» TEXT
● ● ●

Yeah I suppose she had a decent night but I don’t see her as one of the ones to watch.

----------


## Suzi

I loved her too! She is working so bloody hard even though she's not a natural dancer at all! 

I do wish the judges/Tess would make more of an attempt to learn/use sign language though. I love that Craig has the "A-maz-ing" and Claudia is making a decent effort.

----------


## Stella180

Two dances in and….loving the tunes.

----------


## Suzi

We're a bit behind, but loving it!  :):

----------


## Stella180

AJ and Kai, John and Johannes, and Rose and Giovanni were my three favourites tonight. I love watching Rhys and Tom but I didn’t enjoy their performances so much tonight. Purely personal choice cos I ain’t got a clue what I’m talking about lol

----------


## Suzi

AJ just hasn't warmed for us at all..

● ● ●

» GIVEN ENTRIES
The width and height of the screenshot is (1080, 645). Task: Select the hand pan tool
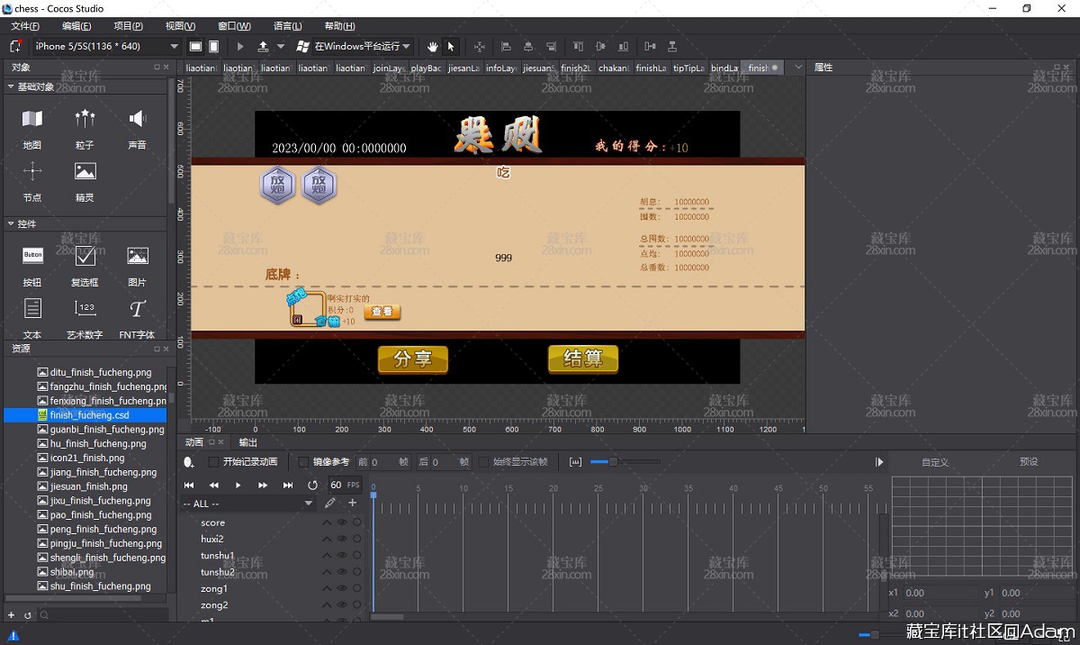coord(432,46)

● ● ●

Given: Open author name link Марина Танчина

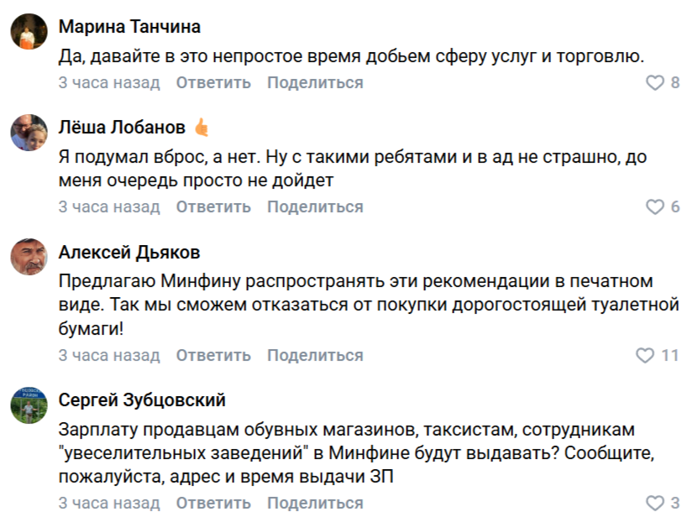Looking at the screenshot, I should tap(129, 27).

● ● ●

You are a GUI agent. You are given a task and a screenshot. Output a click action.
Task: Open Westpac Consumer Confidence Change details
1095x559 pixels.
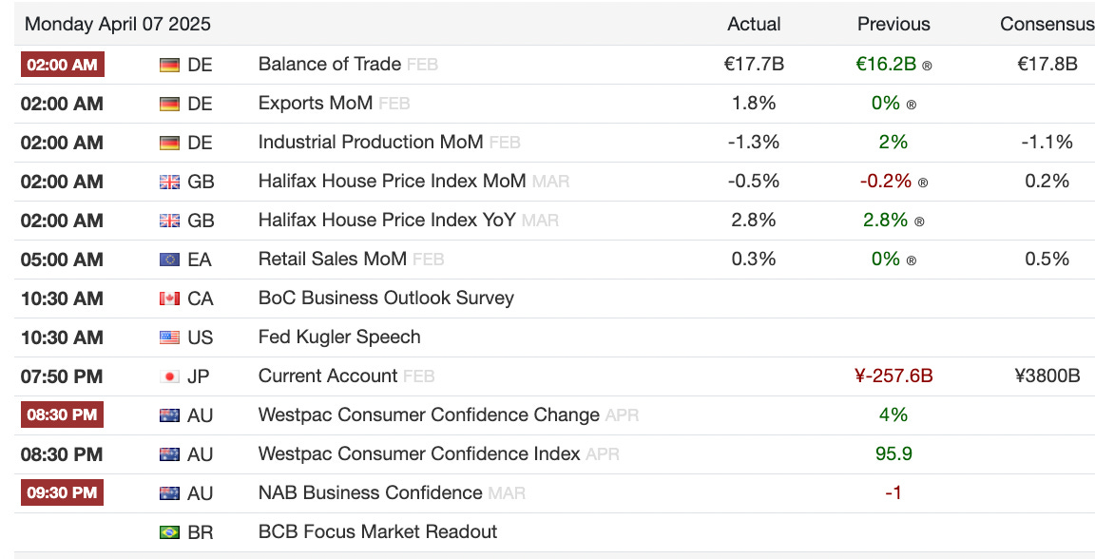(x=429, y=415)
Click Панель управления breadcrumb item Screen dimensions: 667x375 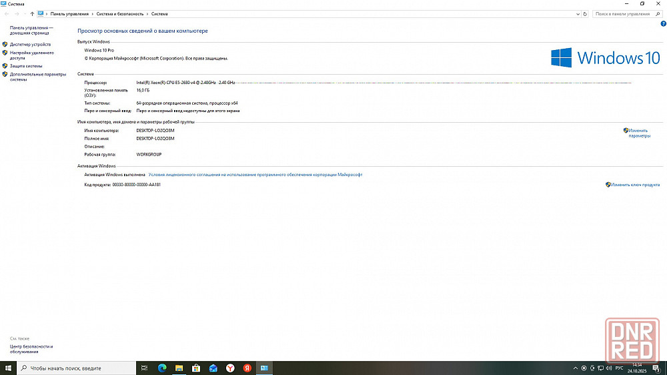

● ● ●

» TO DO
Pick up the forum thread about the dance competition after its final post, and continue the conversation between the posters. The items are separate material and have no connection to the text.

» OUTPUT
John and Johannes and Rose and Gio were our favourites!

----------


## Stella180

I’m not her biggest fan but I think she had a good night tonight. I think the choice of music helped for me.

----------


## Suzi

Oh I don't disagree that this was, by far, her best dance, but I also don't think that she actually made that many steps itms? She was lifted an awful lot! Cai is a stunning dancer though!

----------

Stella180 (24-10-21)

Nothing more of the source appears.